[Start of section]
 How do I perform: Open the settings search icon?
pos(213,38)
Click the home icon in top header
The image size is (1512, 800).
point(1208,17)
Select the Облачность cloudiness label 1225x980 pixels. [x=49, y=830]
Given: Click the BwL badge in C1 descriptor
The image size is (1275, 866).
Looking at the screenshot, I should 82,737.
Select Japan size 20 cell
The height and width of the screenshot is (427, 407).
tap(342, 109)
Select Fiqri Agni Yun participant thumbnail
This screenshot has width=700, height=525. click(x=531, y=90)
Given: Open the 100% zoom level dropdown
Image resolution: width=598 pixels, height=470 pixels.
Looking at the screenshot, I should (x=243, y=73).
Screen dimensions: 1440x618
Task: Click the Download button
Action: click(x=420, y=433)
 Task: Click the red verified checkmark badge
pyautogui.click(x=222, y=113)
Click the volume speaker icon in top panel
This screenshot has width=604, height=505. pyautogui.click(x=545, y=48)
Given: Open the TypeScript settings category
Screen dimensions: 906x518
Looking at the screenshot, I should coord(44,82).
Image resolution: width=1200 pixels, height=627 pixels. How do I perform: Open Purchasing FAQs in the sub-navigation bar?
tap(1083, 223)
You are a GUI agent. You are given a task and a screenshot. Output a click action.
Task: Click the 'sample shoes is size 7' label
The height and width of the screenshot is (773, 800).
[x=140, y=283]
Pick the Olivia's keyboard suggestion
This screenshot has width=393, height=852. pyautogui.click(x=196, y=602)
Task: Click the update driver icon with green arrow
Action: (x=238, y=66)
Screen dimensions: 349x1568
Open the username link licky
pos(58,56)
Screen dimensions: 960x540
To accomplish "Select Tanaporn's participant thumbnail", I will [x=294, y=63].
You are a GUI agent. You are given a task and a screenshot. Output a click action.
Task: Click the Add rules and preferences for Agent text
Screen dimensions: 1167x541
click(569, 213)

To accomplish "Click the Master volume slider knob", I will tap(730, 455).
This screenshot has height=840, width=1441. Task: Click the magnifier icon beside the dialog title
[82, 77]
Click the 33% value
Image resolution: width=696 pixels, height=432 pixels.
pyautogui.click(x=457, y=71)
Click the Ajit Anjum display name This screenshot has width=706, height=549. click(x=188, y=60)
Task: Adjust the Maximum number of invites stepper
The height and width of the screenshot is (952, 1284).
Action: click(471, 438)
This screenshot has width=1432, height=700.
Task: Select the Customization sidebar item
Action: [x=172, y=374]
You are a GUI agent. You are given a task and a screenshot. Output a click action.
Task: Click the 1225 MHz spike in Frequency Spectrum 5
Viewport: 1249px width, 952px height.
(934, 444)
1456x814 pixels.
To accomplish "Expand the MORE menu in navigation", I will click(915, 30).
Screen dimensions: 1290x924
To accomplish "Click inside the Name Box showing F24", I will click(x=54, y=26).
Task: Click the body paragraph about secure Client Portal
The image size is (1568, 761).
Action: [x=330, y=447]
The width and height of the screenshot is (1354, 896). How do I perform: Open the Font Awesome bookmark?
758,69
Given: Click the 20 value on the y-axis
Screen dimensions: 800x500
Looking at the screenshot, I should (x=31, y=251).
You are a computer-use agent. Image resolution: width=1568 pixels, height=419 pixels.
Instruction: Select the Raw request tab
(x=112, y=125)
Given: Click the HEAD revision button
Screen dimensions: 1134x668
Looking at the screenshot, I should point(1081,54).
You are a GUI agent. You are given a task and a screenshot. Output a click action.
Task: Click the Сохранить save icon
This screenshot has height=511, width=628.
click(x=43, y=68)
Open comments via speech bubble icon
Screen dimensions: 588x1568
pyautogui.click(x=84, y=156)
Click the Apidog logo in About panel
[End of section]
Would you reproduce all the entries exactly?

 How do I perform: Open the settings search icon?
pos(213,38)
Click the home icon in top header
The image size is (1512, 800).
point(1208,17)
Select the Облачность cloudiness label 1225x980 pixels. [x=49, y=830]
Given: Click the BwL badge in C1 descriptor
The image size is (1275, 866).
Looking at the screenshot, I should 82,737.
Select Japan size 20 cell
The height and width of the screenshot is (427, 407).
tap(342, 109)
Select Fiqri Agni Yun participant thumbnail
This screenshot has width=700, height=525. click(x=531, y=90)
Given: Open the 100% zoom level dropdown
Image resolution: width=598 pixels, height=470 pixels.
Looking at the screenshot, I should (x=243, y=73).
Screen dimensions: 1440x618
Task: Click the Download button
Action: click(x=420, y=433)
 Task: Click the red verified checkmark badge
pyautogui.click(x=222, y=113)
Click the volume speaker icon in top panel
This screenshot has width=604, height=505. pyautogui.click(x=545, y=48)
Given: Open the TypeScript settings category
Screen dimensions: 906x518
Looking at the screenshot, I should coord(44,82).
Image resolution: width=1200 pixels, height=627 pixels. How do I perform: Open Purchasing FAQs in the sub-navigation bar?
tap(1083, 223)
You are a GUI agent. You are given a task and a screenshot. Output a click action.
Task: Click the 'sample shoes is size 7' label
The height and width of the screenshot is (773, 800).
[x=140, y=283]
Pick the Olivia's keyboard suggestion
This screenshot has width=393, height=852. pyautogui.click(x=196, y=602)
Task: Click the update driver icon with green arrow
Action: (x=238, y=66)
Screen dimensions: 349x1568
Open the username link licky
pos(58,56)
Screen dimensions: 960x540
To accomplish "Select Tanaporn's participant thumbnail", I will [x=294, y=63].
You are a GUI agent. You are given a task and a screenshot. Output a click action.
Task: Click the Add rules and preferences for Agent text
Screen dimensions: 1167x541
click(569, 213)

To accomplish "Click the Master volume slider knob", I will tap(730, 455).
This screenshot has height=840, width=1441. Task: Click the magnifier icon beside the dialog title
[82, 77]
Click the 33% value
Image resolution: width=696 pixels, height=432 pixels.
pyautogui.click(x=457, y=71)
Click the Ajit Anjum display name This screenshot has width=706, height=549. click(x=188, y=60)
Task: Adjust the Maximum number of invites stepper
The height and width of the screenshot is (952, 1284).
Action: click(471, 438)
This screenshot has width=1432, height=700.
Task: Select the Customization sidebar item
Action: [x=172, y=374]
You are a GUI agent. You are given a task and a screenshot. Output a click action.
Task: Click the 1225 MHz spike in Frequency Spectrum 5
Viewport: 1249px width, 952px height.
(934, 444)
1456x814 pixels.
To accomplish "Expand the MORE menu in navigation", I will click(915, 30).
Screen dimensions: 1290x924
To accomplish "Click inside the Name Box showing F24", I will click(x=54, y=26).
Task: Click the body paragraph about secure Client Portal
The image size is (1568, 761).
Action: [x=330, y=447]
The width and height of the screenshot is (1354, 896). How do I perform: Open the Font Awesome bookmark?
758,69
Given: Click the 20 value on the y-axis
Screen dimensions: 800x500
Looking at the screenshot, I should (x=31, y=251).
You are a computer-use agent. Image resolution: width=1568 pixels, height=419 pixels.
Instruction: Select the Raw request tab
(x=112, y=125)
Given: Click the HEAD revision button
Screen dimensions: 1134x668
Looking at the screenshot, I should point(1081,54).
You are a GUI agent. You are given a task and a screenshot. Output a click action.
Task: Click the Сохранить save icon
This screenshot has height=511, width=628.
click(x=43, y=68)
Open comments via speech bubble icon
Screen dimensions: 588x1568
pyautogui.click(x=84, y=156)
Click the Apidog logo in About panel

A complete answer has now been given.